_Given entries_.

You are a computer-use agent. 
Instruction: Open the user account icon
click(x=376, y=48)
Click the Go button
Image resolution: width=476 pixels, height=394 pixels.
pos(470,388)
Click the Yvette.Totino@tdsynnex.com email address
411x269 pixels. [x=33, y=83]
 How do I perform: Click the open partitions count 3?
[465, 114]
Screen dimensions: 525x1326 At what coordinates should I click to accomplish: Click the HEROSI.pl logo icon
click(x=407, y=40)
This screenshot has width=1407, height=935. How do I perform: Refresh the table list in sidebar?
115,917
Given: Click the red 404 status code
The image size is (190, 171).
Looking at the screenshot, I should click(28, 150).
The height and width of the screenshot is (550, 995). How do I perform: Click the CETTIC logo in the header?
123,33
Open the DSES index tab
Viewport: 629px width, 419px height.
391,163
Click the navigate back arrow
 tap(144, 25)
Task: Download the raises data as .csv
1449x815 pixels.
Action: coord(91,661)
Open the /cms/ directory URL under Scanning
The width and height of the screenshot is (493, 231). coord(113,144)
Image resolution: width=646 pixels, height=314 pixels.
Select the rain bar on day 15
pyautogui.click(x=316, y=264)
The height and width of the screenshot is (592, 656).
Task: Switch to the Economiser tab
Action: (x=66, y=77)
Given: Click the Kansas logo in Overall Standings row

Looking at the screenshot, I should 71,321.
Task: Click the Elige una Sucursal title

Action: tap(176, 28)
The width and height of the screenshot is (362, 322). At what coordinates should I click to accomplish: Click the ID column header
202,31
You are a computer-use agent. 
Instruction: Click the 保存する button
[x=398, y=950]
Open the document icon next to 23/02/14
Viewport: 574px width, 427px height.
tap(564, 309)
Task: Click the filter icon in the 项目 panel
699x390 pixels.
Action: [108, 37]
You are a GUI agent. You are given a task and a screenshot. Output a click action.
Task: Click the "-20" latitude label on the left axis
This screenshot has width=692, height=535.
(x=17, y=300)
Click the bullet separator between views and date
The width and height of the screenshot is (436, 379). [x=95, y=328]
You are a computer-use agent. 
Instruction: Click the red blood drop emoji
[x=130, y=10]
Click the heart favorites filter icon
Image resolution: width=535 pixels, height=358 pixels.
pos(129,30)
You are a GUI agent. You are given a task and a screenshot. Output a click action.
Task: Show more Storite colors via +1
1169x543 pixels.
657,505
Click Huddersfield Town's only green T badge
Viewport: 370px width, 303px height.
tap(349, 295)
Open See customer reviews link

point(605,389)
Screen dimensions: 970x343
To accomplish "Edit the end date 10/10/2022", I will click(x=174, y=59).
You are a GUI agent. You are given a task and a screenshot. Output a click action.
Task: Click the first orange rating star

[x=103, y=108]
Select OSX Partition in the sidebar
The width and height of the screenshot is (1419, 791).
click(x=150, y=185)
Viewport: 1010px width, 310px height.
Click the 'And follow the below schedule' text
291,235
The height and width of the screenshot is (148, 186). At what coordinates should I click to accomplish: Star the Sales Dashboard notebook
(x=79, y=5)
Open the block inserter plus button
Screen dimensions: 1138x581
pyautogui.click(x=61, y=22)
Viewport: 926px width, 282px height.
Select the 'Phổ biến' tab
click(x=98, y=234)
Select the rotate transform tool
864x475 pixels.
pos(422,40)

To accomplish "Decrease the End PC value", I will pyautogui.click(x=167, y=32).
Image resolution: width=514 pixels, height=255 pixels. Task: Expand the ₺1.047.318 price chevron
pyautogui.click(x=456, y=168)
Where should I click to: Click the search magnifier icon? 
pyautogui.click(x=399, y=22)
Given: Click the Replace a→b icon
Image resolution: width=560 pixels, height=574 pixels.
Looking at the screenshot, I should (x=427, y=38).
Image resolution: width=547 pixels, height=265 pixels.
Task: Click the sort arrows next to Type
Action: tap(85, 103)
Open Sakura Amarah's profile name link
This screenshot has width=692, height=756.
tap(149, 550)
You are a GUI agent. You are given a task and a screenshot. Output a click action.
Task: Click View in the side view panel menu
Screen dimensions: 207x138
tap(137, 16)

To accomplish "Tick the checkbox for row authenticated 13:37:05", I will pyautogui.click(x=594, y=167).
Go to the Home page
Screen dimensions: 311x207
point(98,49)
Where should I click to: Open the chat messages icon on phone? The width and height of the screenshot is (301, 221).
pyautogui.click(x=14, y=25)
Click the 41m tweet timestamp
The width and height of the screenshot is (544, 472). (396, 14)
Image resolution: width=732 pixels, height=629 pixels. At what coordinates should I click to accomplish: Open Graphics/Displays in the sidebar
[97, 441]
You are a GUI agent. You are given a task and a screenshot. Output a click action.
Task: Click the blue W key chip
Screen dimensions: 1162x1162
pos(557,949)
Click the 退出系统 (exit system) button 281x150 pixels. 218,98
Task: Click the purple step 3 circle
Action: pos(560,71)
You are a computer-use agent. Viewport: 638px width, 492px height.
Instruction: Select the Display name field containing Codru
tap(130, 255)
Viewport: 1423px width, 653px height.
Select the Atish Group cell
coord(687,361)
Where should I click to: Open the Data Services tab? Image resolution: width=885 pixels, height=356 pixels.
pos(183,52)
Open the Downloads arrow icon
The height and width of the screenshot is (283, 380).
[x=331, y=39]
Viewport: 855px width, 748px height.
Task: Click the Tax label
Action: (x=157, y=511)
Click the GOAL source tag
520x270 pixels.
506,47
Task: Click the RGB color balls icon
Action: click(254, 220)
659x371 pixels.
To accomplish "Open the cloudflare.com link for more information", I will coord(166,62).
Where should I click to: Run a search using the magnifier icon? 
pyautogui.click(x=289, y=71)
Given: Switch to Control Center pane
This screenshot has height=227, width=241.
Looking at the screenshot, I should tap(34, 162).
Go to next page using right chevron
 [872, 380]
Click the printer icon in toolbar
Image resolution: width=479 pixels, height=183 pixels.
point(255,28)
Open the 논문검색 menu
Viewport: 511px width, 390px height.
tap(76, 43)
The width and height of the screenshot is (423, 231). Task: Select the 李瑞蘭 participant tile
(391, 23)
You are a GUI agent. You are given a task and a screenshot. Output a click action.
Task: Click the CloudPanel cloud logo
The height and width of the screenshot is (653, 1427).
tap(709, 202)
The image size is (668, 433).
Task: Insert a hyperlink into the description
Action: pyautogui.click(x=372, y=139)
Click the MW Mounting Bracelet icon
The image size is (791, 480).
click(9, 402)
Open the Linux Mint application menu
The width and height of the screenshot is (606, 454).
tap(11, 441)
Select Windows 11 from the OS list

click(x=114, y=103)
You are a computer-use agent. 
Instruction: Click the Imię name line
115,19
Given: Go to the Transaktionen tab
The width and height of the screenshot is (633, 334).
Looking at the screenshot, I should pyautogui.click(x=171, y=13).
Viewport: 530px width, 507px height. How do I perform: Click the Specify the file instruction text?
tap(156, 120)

_What to work on_. Your reply should be the material above, repeated word for word.

_Answer for the task_.
You are a computer-use agent. 
Instruction: Open the user account icon
click(x=376, y=48)
Click the Go button
Image resolution: width=476 pixels, height=394 pixels.
pos(470,388)
Click the Yvette.Totino@tdsynnex.com email address
411x269 pixels. [x=33, y=83]
 How do I perform: Click the open partitions count 3?
[465, 114]
Screen dimensions: 525x1326 At what coordinates should I click to accomplish: Click the HEROSI.pl logo icon
click(x=407, y=40)
This screenshot has width=1407, height=935. How do I perform: Refresh the table list in sidebar?
115,917
Given: Click the red 404 status code
The image size is (190, 171).
Looking at the screenshot, I should click(28, 150).
The height and width of the screenshot is (550, 995). How do I perform: Click the CETTIC logo in the header?
123,33
Open the DSES index tab
Viewport: 629px width, 419px height.
391,163
Click the navigate back arrow
 tap(144, 25)
Task: Download the raises data as .csv
1449x815 pixels.
Action: coord(91,661)
Open the /cms/ directory URL under Scanning
The width and height of the screenshot is (493, 231). coord(113,144)
Image resolution: width=646 pixels, height=314 pixels.
Select the rain bar on day 15
pyautogui.click(x=316, y=264)
The height and width of the screenshot is (592, 656).
Task: Switch to the Economiser tab
Action: (x=66, y=77)
Given: Click the Kansas logo in Overall Standings row

Looking at the screenshot, I should 71,321.
Task: Click the Elige una Sucursal title

Action: tap(176, 28)
The width and height of the screenshot is (362, 322). At what coordinates should I click to accomplish: Click the ID column header
202,31
You are a computer-use agent. 
Instruction: Click the 保存する button
[x=398, y=950]
Open the document icon next to 23/02/14
Viewport: 574px width, 427px height.
tap(564, 309)
Task: Click the filter icon in the 项目 panel
699x390 pixels.
Action: [108, 37]
You are a GUI agent. You are given a task and a screenshot. Output a click action.
Task: Click the "-20" latitude label on the left axis
This screenshot has width=692, height=535.
(x=17, y=300)
Click the bullet separator between views and date
The width and height of the screenshot is (436, 379). [x=95, y=328]
You are a computer-use agent. 
Instruction: Click the red blood drop emoji
[x=130, y=10]
Click the heart favorites filter icon
Image resolution: width=535 pixels, height=358 pixels.
pos(129,30)
You are a GUI agent. You are given a task and a screenshot. Output a click action.
Task: Show more Storite colors via +1
1169x543 pixels.
657,505
Click Huddersfield Town's only green T badge
Viewport: 370px width, 303px height.
tap(349, 295)
Open See customer reviews link

point(605,389)
Screen dimensions: 970x343
To accomplish "Edit the end date 10/10/2022", I will click(x=174, y=59).
You are a GUI agent. You are given a task and a screenshot. Output a click action.
Task: Click the first orange rating star

[x=103, y=108]
Select OSX Partition in the sidebar
The width and height of the screenshot is (1419, 791).
click(x=150, y=185)
Viewport: 1010px width, 310px height.
Click the 'And follow the below schedule' text
291,235
The height and width of the screenshot is (148, 186). At what coordinates should I click to accomplish: Star the Sales Dashboard notebook
(x=79, y=5)
Open the block inserter plus button
Screen dimensions: 1138x581
pyautogui.click(x=61, y=22)
Viewport: 926px width, 282px height.
Select the 'Phổ biến' tab
click(x=98, y=234)
Select the rotate transform tool
864x475 pixels.
pos(422,40)

To accomplish "Decrease the End PC value", I will pyautogui.click(x=167, y=32).
Image resolution: width=514 pixels, height=255 pixels. Task: Expand the ₺1.047.318 price chevron
pyautogui.click(x=456, y=168)
Where should I click to: Click the search magnifier icon? 
pyautogui.click(x=399, y=22)
Given: Click the Replace a→b icon
Image resolution: width=560 pixels, height=574 pixels.
Looking at the screenshot, I should (x=427, y=38).
Image resolution: width=547 pixels, height=265 pixels.
Task: Click the sort arrows next to Type
Action: tap(85, 103)
Open Sakura Amarah's profile name link
This screenshot has width=692, height=756.
tap(149, 550)
You are a GUI agent. You are given a task and a screenshot. Output a click action.
Task: Click View in the side view panel menu
Screen dimensions: 207x138
tap(137, 16)

To accomplish "Tick the checkbox for row authenticated 13:37:05", I will pyautogui.click(x=594, y=167).
Go to the Home page
Screen dimensions: 311x207
point(98,49)
Where should I click to: Open the chat messages icon on phone? The width and height of the screenshot is (301, 221).
pyautogui.click(x=14, y=25)
Click the 41m tweet timestamp
The width and height of the screenshot is (544, 472). (396, 14)
Image resolution: width=732 pixels, height=629 pixels. At what coordinates should I click to accomplish: Open Graphics/Displays in the sidebar
[97, 441]
You are a GUI agent. You are given a task and a screenshot. Output a click action.
Task: Click the blue W key chip
Screen dimensions: 1162x1162
pos(557,949)
Click the 退出系统 (exit system) button 281x150 pixels. 218,98
Task: Click the purple step 3 circle
Action: pos(560,71)
You are a computer-use agent. Viewport: 638px width, 492px height.
Instruction: Select the Display name field containing Codru
tap(130, 255)
Viewport: 1423px width, 653px height.
Select the Atish Group cell
coord(687,361)
Where should I click to: Open the Data Services tab? Image resolution: width=885 pixels, height=356 pixels.
pos(183,52)
Open the Downloads arrow icon
The height and width of the screenshot is (283, 380).
[x=331, y=39]
Viewport: 855px width, 748px height.
Task: Click the Tax label
Action: (x=157, y=511)
Click the GOAL source tag
520x270 pixels.
506,47
Task: Click the RGB color balls icon
Action: click(254, 220)
659x371 pixels.
To accomplish "Open the cloudflare.com link for more information", I will coord(166,62).
Where should I click to: Run a search using the magnifier icon? 
pyautogui.click(x=289, y=71)
Given: Switch to Control Center pane
This screenshot has height=227, width=241.
Looking at the screenshot, I should tap(34, 162).
Go to next page using right chevron
 [872, 380]
Click the printer icon in toolbar
Image resolution: width=479 pixels, height=183 pixels.
point(255,28)
Open the 논문검색 menu
Viewport: 511px width, 390px height.
tap(76, 43)
The width and height of the screenshot is (423, 231). Task: Select the 李瑞蘭 participant tile
(391, 23)
You are a GUI agent. You are given a task and a screenshot. Output a click action.
Task: Click the CloudPanel cloud logo
The height and width of the screenshot is (653, 1427).
tap(709, 202)
The image size is (668, 433).
Task: Insert a hyperlink into the description
Action: pyautogui.click(x=372, y=139)
Click the MW Mounting Bracelet icon
The image size is (791, 480).
click(9, 402)
Open the Linux Mint application menu
The width and height of the screenshot is (606, 454).
tap(11, 441)
Select Windows 11 from the OS list

click(x=114, y=103)
You are a computer-use agent. 
Instruction: Click the Imię name line
115,19
Given: Go to the Transaktionen tab
The width and height of the screenshot is (633, 334).
Looking at the screenshot, I should pyautogui.click(x=171, y=13).
Viewport: 530px width, 507px height. How do I perform: Click the Specify the file instruction text?
tap(156, 120)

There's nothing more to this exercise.